■ What is required
Keep the images out while you set down the data exactly.

· · · · ·

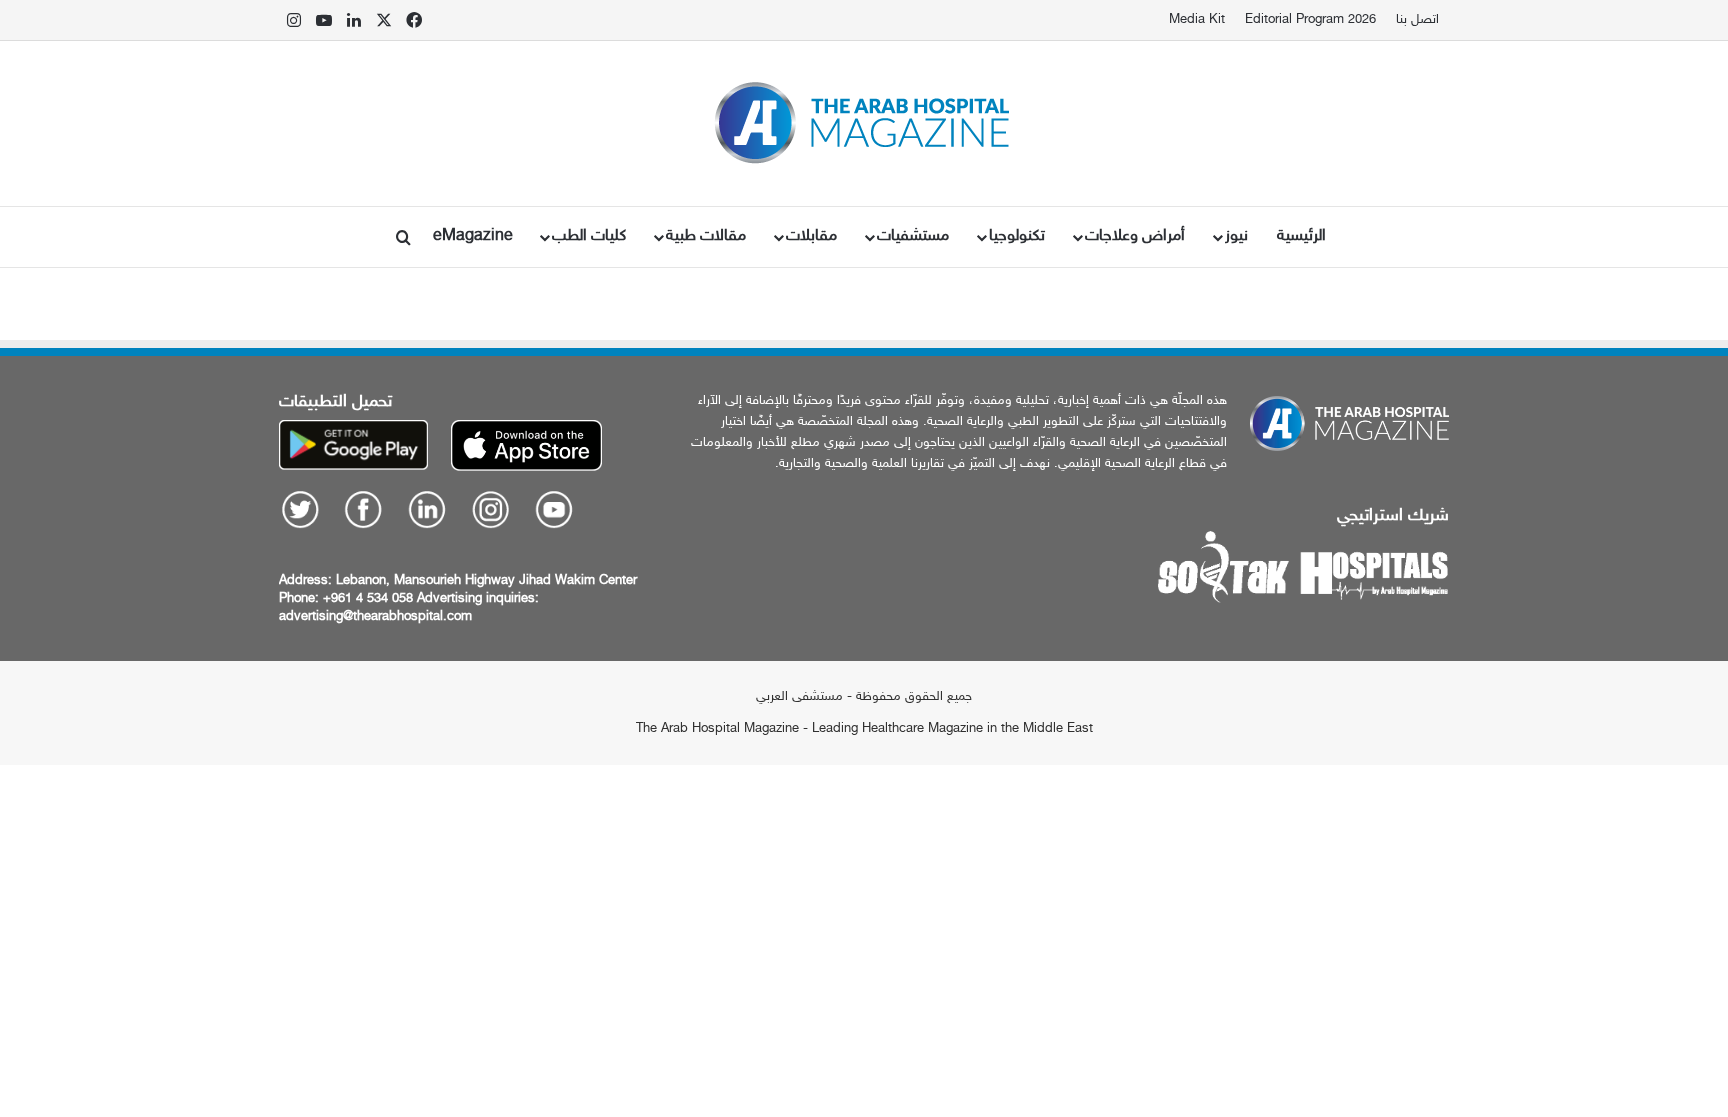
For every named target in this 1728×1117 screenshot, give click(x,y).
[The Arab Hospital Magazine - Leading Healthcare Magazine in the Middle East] (864, 123)
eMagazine (473, 236)
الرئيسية (1301, 236)
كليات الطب (589, 236)
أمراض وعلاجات (1135, 236)
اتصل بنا (1417, 20)
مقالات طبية (706, 236)
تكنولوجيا (1017, 236)
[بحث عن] (404, 237)
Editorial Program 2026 (1310, 20)
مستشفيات (913, 236)
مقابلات (811, 236)
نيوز (1236, 236)
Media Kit (1197, 20)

· · · · ·

■ Task solution
For every named target in this 1728×1117 screenshot, give click(x,y).
[The Arab Hospital Magazine - Leading Healthcare Magazine in the Middle East] (864, 123)
eMagazine (473, 236)
الرئيسية (1301, 236)
كليات الطب (589, 236)
أمراض وعلاجات (1135, 236)
اتصل بنا (1417, 20)
مقالات طبية (706, 236)
تكنولوجيا (1017, 236)
[بحث عن] (404, 237)
Editorial Program 2026 (1310, 20)
مستشفيات (913, 236)
مقابلات (811, 236)
نيوز (1236, 236)
Media Kit (1197, 20)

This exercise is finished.